### Work instructions
Reply only with how many lines below contain "agent".

Record extracts below:

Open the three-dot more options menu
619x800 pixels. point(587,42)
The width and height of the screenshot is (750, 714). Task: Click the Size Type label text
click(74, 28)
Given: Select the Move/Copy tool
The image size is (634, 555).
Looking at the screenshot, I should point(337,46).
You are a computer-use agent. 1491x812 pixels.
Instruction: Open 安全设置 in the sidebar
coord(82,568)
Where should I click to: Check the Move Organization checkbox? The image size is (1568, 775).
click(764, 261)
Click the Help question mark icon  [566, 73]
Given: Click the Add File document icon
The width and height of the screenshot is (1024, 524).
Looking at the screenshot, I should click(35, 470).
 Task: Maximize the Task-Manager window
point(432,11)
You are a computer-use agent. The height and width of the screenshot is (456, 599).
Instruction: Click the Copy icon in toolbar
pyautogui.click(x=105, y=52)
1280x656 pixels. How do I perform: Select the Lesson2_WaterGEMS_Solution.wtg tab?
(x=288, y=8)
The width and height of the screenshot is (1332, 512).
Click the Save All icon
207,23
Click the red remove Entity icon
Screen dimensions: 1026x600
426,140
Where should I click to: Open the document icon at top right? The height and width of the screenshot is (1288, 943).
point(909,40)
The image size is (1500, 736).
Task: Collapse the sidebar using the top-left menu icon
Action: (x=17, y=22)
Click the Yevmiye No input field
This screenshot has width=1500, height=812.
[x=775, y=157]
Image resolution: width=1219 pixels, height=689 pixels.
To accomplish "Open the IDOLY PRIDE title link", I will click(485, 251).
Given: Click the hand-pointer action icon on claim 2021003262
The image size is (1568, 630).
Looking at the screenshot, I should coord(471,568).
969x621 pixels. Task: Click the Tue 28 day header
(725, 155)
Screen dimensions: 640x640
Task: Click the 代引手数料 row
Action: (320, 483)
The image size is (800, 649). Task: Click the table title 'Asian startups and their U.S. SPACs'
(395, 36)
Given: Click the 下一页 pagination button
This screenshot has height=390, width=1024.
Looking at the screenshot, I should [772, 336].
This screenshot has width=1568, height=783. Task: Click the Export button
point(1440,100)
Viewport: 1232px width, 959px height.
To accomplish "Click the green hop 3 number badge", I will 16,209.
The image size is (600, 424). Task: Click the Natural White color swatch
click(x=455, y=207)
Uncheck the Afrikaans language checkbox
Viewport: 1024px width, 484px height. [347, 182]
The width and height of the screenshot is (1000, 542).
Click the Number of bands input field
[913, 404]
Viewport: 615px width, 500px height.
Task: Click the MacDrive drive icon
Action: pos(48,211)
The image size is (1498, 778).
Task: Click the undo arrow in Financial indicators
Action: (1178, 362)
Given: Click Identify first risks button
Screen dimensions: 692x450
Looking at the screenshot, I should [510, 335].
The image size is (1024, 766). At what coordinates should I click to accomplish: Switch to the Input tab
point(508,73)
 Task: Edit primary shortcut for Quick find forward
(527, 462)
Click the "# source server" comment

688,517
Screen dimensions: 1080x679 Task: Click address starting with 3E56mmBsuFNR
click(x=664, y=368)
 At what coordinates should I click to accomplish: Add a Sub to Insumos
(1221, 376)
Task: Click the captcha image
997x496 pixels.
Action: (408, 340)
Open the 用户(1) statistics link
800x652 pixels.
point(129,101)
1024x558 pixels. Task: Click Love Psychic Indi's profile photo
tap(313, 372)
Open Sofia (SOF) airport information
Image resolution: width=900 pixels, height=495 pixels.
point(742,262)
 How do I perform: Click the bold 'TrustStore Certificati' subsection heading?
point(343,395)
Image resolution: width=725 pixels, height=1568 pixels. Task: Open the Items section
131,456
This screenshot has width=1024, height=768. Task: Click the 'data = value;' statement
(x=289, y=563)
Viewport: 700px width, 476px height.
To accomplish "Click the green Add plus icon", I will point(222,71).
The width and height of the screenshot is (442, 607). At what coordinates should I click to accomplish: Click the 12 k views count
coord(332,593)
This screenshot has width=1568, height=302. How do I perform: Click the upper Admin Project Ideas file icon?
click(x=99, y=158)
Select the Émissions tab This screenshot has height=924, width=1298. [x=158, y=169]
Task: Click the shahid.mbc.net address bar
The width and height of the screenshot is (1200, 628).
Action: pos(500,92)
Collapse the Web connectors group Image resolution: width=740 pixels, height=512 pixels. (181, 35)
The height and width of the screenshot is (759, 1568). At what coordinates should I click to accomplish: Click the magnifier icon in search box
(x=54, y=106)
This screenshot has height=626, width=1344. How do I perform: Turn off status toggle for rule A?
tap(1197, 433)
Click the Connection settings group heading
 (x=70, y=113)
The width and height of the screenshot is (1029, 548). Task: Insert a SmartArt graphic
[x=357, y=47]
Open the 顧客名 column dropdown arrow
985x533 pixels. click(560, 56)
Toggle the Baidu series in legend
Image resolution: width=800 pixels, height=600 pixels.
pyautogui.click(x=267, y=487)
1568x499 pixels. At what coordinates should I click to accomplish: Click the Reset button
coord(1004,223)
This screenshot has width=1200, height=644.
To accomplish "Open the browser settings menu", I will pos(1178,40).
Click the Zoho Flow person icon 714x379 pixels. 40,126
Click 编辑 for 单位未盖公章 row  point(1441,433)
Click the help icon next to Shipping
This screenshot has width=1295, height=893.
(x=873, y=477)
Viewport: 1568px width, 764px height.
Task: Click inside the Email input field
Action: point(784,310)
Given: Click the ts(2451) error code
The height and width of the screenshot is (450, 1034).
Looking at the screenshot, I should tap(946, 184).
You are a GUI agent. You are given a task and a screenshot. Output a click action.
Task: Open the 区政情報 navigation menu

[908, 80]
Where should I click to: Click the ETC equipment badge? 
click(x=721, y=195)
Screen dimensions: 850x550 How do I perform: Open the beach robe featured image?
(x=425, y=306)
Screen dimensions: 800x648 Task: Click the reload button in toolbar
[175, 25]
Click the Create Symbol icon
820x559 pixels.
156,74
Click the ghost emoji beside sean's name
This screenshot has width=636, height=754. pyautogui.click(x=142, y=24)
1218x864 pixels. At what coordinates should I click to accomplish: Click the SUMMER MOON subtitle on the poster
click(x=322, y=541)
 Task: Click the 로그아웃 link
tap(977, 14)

End of Record extracts.

### Result of the exercise
3